I have always had a similar issue with my TL922 on the CW portion of 80
and the low end of 160. I too checked everything, including the
capacitance of the padder, and found nothing wrong. I finally replaced
the padders with higher value cspscitors. Now it tunes properly, but it
makes slightly less power than I think it should on these bands. My
suspicion is that there is insufficient inductance. Since I don't have
an antenna for these bands at present, I haven't bothered with it.
FWIW, I have directly grounded the grids, but I don't see why that
should affect the plate circuit.
If it matters, my amp is the 200/220/240v model originally sold in
Japan, and the tubes are the original Eimac tubes.
73,
Vic, 4X6GP
Rehovot, Israel
Formerly K2VCO
http://www.qsl.net/k2vco/
On 17 Sep 2016 20:59, Jim Thomson wrote:
Date: Wed, 14 Sep 2016 23:20:48 -0400 From: K2CB <k2cb@comcast.net>
To: Amps@contesting.com Subject: [Amps] TL-922 80m load issue Helping
a friend with a TL-922.
On 80m, it is suffering from not enough loading capacitance. The peak
at low drive levels is at 1. If driven to 1kw the peak it not
attainable, as it appears to be past the lower limit.
I suspected that maybe the padding capacitor for 80m, or its
associated band switch wiring failed Also the second portion of the
load variable cap which is switched in for 80m. All tested good,
including the band switch.
The issue seemed to begin when both tubes were replaced with new RFP
3-500ZG tubes. At that time the 4.7k resistors and 470uh inductors on
the grids were replaced. The original external wire wound style
inductors were NLA, so standard sealed resistor-like style 470uh
inductors were used.
On the upside, the amp now does 1000w with only 50w drive now. So
with that in mind, I wonder if the lower drive requirement is
related to the "lack of sufficient loading" ?
I recall reading in the past that directly grounding the grids
requires increased drive.
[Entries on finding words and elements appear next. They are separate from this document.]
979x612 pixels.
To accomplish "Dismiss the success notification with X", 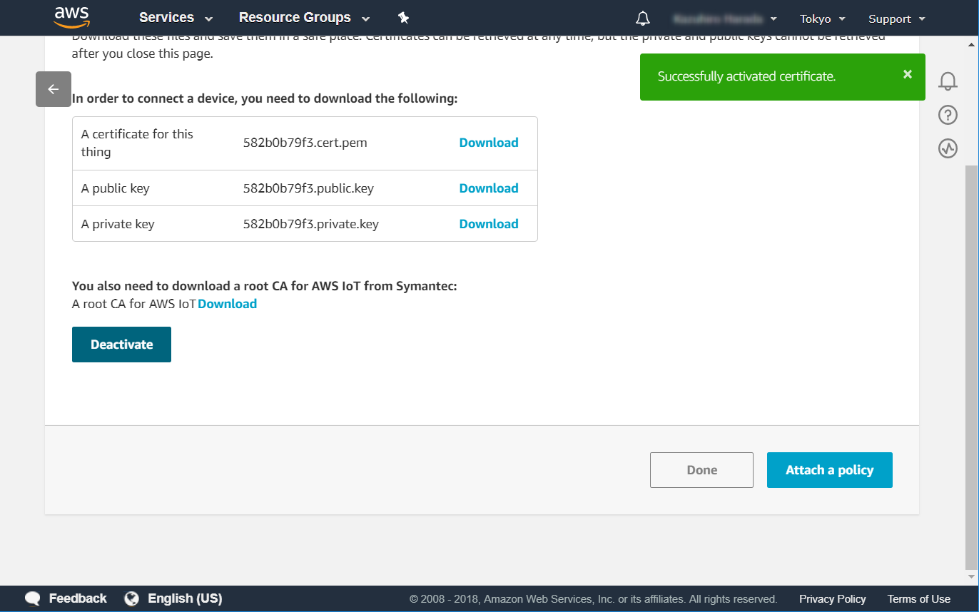I will (907, 75).
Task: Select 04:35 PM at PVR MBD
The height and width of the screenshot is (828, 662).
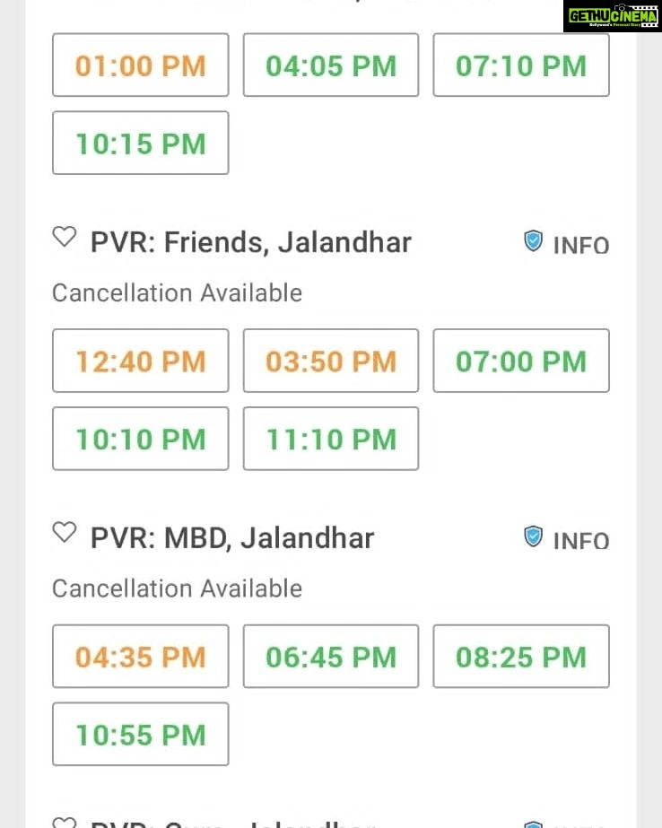Action: [x=141, y=657]
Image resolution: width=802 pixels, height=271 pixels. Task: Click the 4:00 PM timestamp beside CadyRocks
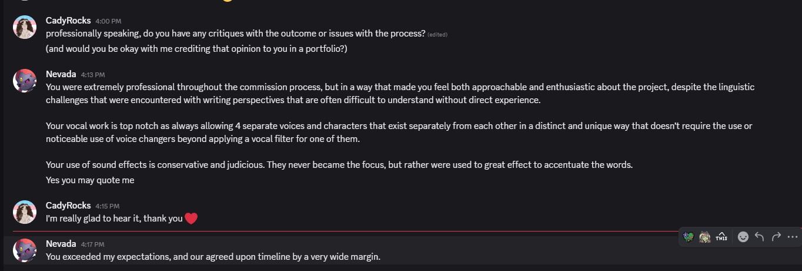pos(108,21)
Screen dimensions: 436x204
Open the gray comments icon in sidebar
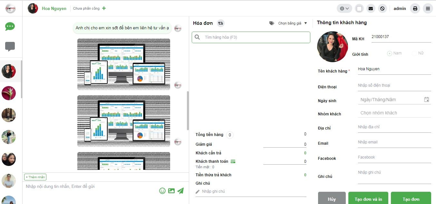click(x=10, y=47)
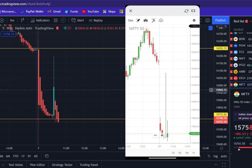Open overlay chart settings gear
This screenshot has height=168, width=252.
click(x=194, y=20)
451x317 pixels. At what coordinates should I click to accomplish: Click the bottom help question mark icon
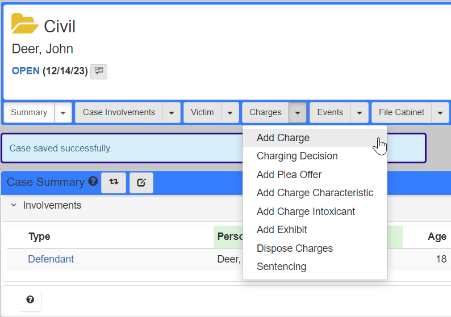[x=30, y=300]
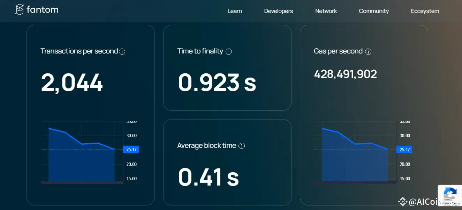
Task: Select Learn in the navigation bar
Action: coord(234,11)
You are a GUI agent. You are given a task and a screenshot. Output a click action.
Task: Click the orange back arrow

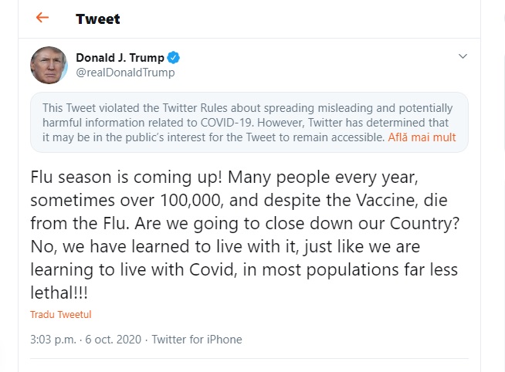tap(42, 18)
Thus my suspicion that the new inductors
may be the culprit.
Could the lower drive condition be related to the lack of sufficient
loading capacitance?
Eric K2CB
## The RFP 3-500ZG tubes are MU= 200. The eimac 3-500Z is
MU=130 The RFP version will draw LESS idle current for a given
amount of bias V.
## Directly grounding the grids results in LESS drive required.
With all 6 x grid pins bonded directly to the chassis with wide
copper strap, you will see a drive reduction of 20-25 watts. Get
rid of the caps from each grid to chassis..and ditto with the choke
from grid to chassis...you dont need em. The amp will be far more
stable with the 6 x grid pins bonded to chassis. Directly
grounding the grids has been done at least 2 dozen times that I know
of..all on TL-922s..and all report the same results, 20-25 watts less
drive required. ( ditto with drake L4B, SB-220, henry anps etc, etc)
## The original idea with the grid caps + chokes was a NFB idea. Its
fubar at best..plus you then get a dc Vdrop across each choke =
unwanted, varying bias..on top of the normal regulated bias.
## since the xcvr now has to put out 20-25 watts less power, the
IMD on the xcvr will improve by quite a bit, so the drive signal to
the amp is now cleaner, resulting in a cleaner IMD from the output
of the amp. ( esp on run of the mill 100 w xcvrs).
## IF you have an LCR meter, easy matter to measure the capacitance
of the 80m padder. Ok, what about 160m ?? Even if he doesnt use that
band, you might want to check 160m.. into a dummy load. The
problem is either the padder, bandswitch..or both.